Kolonisasi Gedung Dalam cukup luas dan mencakup 70 kelompok. Ke-70 kelompok tersebut merupakan percampuran penduduk Jawa yang didatangkan hingga 1937 serta penduduk yang sudah datang pada Kolonisasi Sukadana. Ke-70 kelompok itu akhirnya berkembang menjadi desa dan berkembang lagi menjadi kecamatan.

Mulai dari Kolonisasi Gedung Dalam tersebut, lanjut Sinungan, terutama ketika penduduk dari Pulau Jawa sudah mapan, segala bentuk kejahatan yang dilakukan Lampung baru marak. ”Kalau Kolonisasi Sukadana boleh saya katakan cukup bersih dari kejahatan. Namun untuk Kolonisasi Gedung Dalam, inilah era munculnya bentuk-bentuk kejahatan itu,” kata Sinungan.

Apabila dirunut, penduduk dari Pulau Jawa yang didatangkan pada dua kolonisasi terakhir sejatinya sudah memiliki bibit 5M atau singkatan dari bahasa Jawa minum, main, madat, madon, dan maling. Itu adalah istilah dalam masyarakat Jawa untuk menyebut perilaku tidak benar seperti suka minum minuman keras, suka berjudi, suka mengisap candu, suka bermain perempuan, dan mencuri. Sejak itu, segala bentuk kejahatan mulai terjadi.

Hal tersebut dibenarkan oleh tokoh masyarakat Metro yang sangat memahami seluk-beluk aksi kejahatan dan pelaku di wilayah Metro dan Lampung Timur namun tidak bersedia disebut namanya. Ia mengatakan, sebelum kedatangan penduduk dari Pulau Jawa, bisa dikatakan Lampung merupakan tempat yang paling aman.

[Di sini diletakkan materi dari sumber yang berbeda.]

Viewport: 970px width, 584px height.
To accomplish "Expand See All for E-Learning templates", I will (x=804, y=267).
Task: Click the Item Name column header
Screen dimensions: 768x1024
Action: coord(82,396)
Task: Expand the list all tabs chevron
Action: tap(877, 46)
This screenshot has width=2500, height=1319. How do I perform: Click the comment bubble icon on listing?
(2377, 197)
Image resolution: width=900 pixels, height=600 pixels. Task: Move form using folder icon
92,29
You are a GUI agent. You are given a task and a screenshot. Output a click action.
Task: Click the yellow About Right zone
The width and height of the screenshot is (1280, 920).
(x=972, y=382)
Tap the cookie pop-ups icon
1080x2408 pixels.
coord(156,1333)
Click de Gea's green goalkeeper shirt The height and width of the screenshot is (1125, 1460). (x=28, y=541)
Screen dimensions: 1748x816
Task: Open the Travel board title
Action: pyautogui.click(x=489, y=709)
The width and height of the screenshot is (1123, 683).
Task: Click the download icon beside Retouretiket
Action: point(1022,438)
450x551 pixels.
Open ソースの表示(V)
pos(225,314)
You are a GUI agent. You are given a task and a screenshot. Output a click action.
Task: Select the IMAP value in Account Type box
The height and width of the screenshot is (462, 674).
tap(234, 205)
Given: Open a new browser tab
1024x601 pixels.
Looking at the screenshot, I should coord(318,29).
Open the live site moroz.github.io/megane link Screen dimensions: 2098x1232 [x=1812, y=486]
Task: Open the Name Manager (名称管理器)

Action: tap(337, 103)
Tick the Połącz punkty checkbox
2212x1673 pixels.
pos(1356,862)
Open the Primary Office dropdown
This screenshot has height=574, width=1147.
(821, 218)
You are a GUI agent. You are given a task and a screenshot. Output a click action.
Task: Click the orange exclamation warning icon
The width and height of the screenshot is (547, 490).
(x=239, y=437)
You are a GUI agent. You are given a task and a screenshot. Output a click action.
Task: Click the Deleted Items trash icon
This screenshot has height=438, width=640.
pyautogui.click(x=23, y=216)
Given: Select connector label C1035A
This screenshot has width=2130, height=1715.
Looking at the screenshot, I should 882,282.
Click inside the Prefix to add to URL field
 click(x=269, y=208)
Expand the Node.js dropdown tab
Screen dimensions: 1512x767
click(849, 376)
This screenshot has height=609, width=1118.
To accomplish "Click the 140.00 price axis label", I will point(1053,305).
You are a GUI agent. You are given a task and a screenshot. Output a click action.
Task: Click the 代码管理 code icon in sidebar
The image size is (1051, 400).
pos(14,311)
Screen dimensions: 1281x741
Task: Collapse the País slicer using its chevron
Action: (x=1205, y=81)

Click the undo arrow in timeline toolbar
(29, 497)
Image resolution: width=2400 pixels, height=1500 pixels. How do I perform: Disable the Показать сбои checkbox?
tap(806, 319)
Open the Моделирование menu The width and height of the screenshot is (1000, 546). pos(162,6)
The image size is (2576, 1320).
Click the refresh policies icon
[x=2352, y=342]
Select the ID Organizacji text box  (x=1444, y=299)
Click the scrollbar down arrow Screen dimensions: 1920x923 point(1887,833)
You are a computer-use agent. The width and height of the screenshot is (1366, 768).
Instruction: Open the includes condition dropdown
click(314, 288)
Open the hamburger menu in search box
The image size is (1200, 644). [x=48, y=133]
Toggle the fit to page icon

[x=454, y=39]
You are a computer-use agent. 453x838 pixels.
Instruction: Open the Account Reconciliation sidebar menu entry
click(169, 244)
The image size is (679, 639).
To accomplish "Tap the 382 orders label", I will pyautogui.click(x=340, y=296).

Selain tanah sangat subur, penduduk juga hanya sedikit. Penduduk yang sangat sedikit itu tinggal dalam kelompok marga dengan keadatan dan keislaman yang kuat. Kehidupan masyarakat Lampung betul-betul enak. Mereka tidak perlu bersusah payah bekerja. Untuk hidup, mereka tinggal memetik kopi atau lada yang ditanam nenek moyang. Hidup mereka sangat nyaman sehingga mereka tidak mungkin berbuat jahat.

”Bisa dikatakan, Lampung sebelum kolonisasi sangat aman dan kaya. Namun akhirnya kekayaan alam itulah yang nantinya jadi bumerang,” kata tokoh masyarakat yang juga turunan kedua kolonisasi 1928 tersebut.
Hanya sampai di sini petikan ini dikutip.